Our result confirms previous reports that pyrosequencing is the most YAP-TEAD Inhibitor 1 concentration sensitive method available for detecting small subpopulations of resistant virus and, as such, is likely to become the method of choice in the near future [7, 19, 20, 27, 28]. Figure 1 Pyrosequencing analysis with allelic quantification of A/G for the first position of codon M/ATG and V/GTG in different mixtures of WT (YMDD) and MUT (YVDD) plasmids. (A) 100% WT-0% MUT; (B) 50% WT-50% MUT; (C) 66% WT33% MUT; (D) 90% WT-10% MUT; (E) 95% WT-5% MUT. The results of quantification

of each nucleotide are indicated above the pyrograms (as %). Comparisons of YMDD variants in serum of patients with acute and chronic HBV infection detected

by direct sequencing and pyrosequencing are shown in Table 1. As expected, none of the individuals VX-689 ic50 with acute hepatitis B had LAM-resistant isolates as a dominant virus population, whether detected by direct sequencing or pyrosequencing. However, because of its greater ability to detect viral subpopulations, pyrosequencing revealed that 11/20 (55%) of the individuals with acute hepatitis B had only AZD0530 ic50 WT isolates, whereas 9/20 (45%) had minor subpopulations of LAM-resistant isolates varying from 4% to 17%. The detection of pre-existing resistant variants in acute phase provides information helpful in choosing an appropriate antiviral regimen whether individuals have become chronic carriers, and thus need to start an antiviral regimen.
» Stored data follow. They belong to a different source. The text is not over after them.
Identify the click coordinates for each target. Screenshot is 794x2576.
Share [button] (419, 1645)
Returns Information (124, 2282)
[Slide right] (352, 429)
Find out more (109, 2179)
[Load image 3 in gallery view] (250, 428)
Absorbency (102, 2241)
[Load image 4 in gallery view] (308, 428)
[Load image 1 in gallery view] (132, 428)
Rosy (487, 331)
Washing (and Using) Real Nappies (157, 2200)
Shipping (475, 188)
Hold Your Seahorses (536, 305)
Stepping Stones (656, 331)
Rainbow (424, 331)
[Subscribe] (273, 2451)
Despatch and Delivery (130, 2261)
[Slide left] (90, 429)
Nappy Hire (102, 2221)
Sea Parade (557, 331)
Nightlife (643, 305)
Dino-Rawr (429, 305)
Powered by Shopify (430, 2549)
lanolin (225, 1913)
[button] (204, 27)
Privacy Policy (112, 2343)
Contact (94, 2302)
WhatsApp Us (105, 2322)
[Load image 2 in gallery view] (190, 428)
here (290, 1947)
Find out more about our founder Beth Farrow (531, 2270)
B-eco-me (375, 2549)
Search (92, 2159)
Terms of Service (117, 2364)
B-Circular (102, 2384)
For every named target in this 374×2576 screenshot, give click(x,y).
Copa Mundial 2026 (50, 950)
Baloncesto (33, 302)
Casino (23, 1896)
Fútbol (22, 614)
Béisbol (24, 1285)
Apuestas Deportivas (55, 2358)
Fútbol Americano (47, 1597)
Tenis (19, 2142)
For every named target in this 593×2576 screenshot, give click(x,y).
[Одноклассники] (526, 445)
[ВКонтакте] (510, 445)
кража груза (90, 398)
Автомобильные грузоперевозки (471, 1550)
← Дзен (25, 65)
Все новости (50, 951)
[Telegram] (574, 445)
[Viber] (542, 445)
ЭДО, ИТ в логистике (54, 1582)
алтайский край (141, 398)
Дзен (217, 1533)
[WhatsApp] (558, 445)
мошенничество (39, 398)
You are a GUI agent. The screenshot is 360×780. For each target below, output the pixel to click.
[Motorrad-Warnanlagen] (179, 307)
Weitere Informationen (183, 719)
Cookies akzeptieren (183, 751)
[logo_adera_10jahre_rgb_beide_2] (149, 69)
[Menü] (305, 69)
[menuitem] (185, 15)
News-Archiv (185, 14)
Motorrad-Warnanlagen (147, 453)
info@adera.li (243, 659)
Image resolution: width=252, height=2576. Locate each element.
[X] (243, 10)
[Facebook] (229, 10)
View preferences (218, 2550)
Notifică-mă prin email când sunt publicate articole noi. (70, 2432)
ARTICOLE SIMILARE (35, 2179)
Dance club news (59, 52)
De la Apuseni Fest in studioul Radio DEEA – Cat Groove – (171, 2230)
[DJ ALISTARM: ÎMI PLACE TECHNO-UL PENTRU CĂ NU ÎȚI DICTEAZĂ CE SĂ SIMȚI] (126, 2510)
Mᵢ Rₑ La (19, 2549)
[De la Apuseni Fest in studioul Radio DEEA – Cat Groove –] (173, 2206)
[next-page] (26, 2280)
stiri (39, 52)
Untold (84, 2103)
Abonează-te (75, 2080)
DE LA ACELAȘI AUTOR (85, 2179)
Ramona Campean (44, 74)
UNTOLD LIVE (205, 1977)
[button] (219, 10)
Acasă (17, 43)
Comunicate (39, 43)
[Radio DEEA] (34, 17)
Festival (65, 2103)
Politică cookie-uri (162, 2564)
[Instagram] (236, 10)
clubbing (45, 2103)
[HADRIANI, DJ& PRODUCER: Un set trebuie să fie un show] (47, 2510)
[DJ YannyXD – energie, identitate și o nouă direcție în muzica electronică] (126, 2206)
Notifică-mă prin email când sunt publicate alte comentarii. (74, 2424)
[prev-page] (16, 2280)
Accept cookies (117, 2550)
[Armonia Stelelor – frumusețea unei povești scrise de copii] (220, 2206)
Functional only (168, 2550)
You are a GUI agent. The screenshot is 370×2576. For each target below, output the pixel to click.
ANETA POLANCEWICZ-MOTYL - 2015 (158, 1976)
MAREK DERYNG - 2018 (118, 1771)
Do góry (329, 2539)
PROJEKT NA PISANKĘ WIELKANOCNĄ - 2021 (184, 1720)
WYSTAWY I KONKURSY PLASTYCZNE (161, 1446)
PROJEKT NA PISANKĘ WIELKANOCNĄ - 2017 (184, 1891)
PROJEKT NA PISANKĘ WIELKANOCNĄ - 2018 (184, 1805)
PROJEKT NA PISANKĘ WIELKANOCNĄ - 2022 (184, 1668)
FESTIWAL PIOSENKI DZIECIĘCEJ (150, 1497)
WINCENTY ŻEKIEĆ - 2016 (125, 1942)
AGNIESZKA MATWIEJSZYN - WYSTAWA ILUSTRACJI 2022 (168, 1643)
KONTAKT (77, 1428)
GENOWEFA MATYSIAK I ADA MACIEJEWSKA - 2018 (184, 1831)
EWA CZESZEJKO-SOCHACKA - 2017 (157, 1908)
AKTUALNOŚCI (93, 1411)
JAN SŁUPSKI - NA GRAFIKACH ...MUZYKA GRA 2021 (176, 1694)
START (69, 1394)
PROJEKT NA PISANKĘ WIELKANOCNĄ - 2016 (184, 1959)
Thirty-eight patients (86.4%) with chronic hepatitis B were undergoing a LAM monotherapy regimen,

whereas the other six (13.6%) were receiving combination therapy of LAM plus adefovir dipivoxil (ADV) or tenofovir disoproxil fumarate (TDF). There was no significant association between the treatment duration and the occurrence of LAM-resistant isolates. Direct sequencing methods determined that WT isolates were present (-)-p-Bromotetramisole Oxalate in 19 of 44 patients (43.2%) and LAM-resistant isolates were present in 25 of 44 patients (56.8%), with a predominance of the YVDD variant (17/25, 68%) compared to the YIDD variant (8/25, 32%). Pyrosequencing confirmed the presence of exclusively WT isolates in 10 of 19 samples (52.6%) characterized as WT by direct sequencing. In the other nine samples (47.4%), pyrosequencing was able to detect the presence of minor subpopulations of LAM-resistant isolates. Of 25 samples characterized as LAM-resistant by direct sequencing, pyrosequencing confirmed the presence of only one population of resistant mutants (either YVDD or YIDD) in 14 (56%).